The cells of each experimental group (200 cells/well) were added into a 6-well plate and three duplicate wells were set in each group. The cells were cultured at 37°C with 5% CO2. The culture medium was changed every 3 days and the cells were observed. After 14 days of culture, 4% paraformaldehyde was added for fixation at room temperature for 10 min. Next, the colonies were stained with crystal violet aqueous solution (Beyotime Institute of Biotechnology) at room temperature for 10 min, images were acquired under a microscope and the number of colonies (clusters of >50 cells) was counted.

Apoptosis assay

Cells of each experimental group (100,000 cells/well) were added into a 24-well plate and three duplicated wells were set in each group. They were incubated at 37°C with 5% CO2 for 48 h. The cells were collected, Annexin V and propidium iodide [Yeasen Biotechnology (Shanghai) Co., Ltd.] were added and cells were incubated at room temperature in the dark for 15 min and suspended in 1X Binding Buffer [Yeasen Biotechnology (Shanghai) Co., Ltd.] according to the manufacturer's instructions. Apoptosis was then detected by flow cytometry.

Cell cycle analysis

The cells of each experimental group (100,000 cells/well) were added into a 24-well plate and each group was set with three duplicated wells, which were cultured at 37°C with 5% CO2 for 48 h. The cells were collected and added into ethanol precooled at -20°C and fixed at 4°C overnight. Next, the ethanol was removed, 300 µl propidium iodide solution (Biolegend, Inc.) was added and the cells were incubated away from light at room temperature for 15 min.
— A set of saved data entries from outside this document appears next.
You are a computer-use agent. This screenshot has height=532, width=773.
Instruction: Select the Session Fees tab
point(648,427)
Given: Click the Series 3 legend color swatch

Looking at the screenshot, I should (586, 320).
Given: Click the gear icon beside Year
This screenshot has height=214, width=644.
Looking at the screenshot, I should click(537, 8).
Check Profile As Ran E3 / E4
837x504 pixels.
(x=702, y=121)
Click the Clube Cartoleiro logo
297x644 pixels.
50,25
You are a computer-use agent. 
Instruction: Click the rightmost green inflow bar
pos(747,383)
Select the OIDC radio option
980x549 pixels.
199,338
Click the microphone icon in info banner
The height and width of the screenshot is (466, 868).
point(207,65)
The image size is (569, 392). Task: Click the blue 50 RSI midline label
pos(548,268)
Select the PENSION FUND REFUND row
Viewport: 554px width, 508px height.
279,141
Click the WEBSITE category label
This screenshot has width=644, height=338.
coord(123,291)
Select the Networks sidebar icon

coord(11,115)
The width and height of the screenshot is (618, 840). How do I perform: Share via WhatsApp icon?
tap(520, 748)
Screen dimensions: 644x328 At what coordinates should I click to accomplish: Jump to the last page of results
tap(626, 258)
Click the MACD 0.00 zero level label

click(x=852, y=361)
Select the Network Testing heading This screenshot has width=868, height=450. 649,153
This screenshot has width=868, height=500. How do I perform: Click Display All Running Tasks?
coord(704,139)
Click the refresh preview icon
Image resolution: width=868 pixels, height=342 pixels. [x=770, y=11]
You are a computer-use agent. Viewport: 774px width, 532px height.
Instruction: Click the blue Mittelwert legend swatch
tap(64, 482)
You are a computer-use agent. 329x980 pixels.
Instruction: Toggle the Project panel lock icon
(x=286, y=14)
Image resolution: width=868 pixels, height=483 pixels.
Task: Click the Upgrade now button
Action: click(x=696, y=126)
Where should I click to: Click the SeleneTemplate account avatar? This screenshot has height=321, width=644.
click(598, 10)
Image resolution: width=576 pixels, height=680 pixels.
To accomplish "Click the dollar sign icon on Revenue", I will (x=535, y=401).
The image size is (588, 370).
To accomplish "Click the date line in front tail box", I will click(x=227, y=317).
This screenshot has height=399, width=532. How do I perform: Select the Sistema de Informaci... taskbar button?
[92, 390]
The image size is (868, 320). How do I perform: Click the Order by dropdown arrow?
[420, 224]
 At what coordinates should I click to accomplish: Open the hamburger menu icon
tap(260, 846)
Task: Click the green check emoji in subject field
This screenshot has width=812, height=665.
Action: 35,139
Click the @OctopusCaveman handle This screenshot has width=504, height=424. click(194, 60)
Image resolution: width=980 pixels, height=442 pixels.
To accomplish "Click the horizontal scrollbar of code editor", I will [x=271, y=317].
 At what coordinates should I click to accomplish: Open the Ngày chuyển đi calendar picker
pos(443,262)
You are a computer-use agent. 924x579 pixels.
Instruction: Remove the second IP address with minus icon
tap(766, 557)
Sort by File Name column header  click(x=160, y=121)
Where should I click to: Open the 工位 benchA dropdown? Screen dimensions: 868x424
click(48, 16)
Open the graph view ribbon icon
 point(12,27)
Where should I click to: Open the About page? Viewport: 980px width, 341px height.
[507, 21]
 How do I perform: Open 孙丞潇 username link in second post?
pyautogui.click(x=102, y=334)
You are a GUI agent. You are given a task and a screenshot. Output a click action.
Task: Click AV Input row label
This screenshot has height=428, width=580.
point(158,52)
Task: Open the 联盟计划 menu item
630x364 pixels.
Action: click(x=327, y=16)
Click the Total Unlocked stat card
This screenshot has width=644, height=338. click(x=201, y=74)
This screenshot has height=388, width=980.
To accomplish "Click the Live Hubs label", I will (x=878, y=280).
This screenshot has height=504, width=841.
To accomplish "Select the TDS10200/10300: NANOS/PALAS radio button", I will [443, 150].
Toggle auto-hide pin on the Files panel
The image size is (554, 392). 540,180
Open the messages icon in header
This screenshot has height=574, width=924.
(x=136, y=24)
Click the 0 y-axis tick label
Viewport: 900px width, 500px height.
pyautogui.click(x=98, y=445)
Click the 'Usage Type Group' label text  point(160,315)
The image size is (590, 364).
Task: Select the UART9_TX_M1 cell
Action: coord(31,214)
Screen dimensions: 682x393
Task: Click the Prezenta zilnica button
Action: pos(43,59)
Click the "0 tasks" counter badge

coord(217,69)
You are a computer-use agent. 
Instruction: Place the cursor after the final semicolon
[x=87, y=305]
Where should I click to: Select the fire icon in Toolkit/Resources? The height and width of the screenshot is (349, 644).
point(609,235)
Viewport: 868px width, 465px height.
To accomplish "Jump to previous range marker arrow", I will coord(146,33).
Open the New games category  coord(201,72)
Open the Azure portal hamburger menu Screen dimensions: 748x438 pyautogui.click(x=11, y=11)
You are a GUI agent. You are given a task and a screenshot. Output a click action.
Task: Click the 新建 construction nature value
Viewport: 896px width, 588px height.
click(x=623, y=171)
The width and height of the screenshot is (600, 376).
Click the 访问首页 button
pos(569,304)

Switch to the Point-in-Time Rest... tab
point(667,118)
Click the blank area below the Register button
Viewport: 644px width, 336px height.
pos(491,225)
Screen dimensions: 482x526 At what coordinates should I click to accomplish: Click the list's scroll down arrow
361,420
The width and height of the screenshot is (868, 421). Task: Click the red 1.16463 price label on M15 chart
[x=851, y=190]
The cell cycle was then detected by flow cytometry.

Transwell assay

Transwell chambers (Corning, Inc.; pore size, 8 µm) were inserted into a 24-well plate, cells of each experimental group (20,000 cells/200 µl/chamber) were added to the chamber, and three duplicate wells were set for each group. Next, 600 µl medium was added into the lower chamber and plates were cultured at 37°C and 5% CO2 for 24 h. The cell culture medium and non-migrating cells in the upper chamber were removed, 4% paraformaldehyde was added for fixation at room temperature for 10 min and crystal violet aqueous solution (Beyotime Institute of Biotechnology) was added to stain the cells that had migrated at room temperature for 10 min. Images of the cells that had migrated were acquired under a microscope and these cells were counted by ImageJ software version Fiji (National Institutes of Health).

The Transwell invasion assay was performed in a similar manner, with the variation that the filter membranes of the Transwell chambers were precoated with Matrigel® (BD Biocoat, Inc.).

Construction of pancreatic cancer cells with stable overexpression of K19

PANC-1 pancreatic cancer cells in the exponential growth phase were inoculated into a 6-well plate (50,000 cells/well) and cultured at 37°C with 5% CO2. The next day, lentivirus overexpressing K19 and their control (Beijing SyngenTech Co., Ltd.; details provided above) were stably transfected according to the manufacturer's instructions. At 8 h after transfection, the medium was renewed with fresh culture medium. At 72 h after transfection, the cells were screened using 2 µg/ml puromycin (Thermo Fisher Scientific, Inc.) and images were acquired under a fluorescence microscope. Next, the cells were cultured to establish pancreatic cancer cells stably overexpressing K19, and their overexpression efficiency was detected by RT-qPCR and western blot analysis (10) (Fig. S2).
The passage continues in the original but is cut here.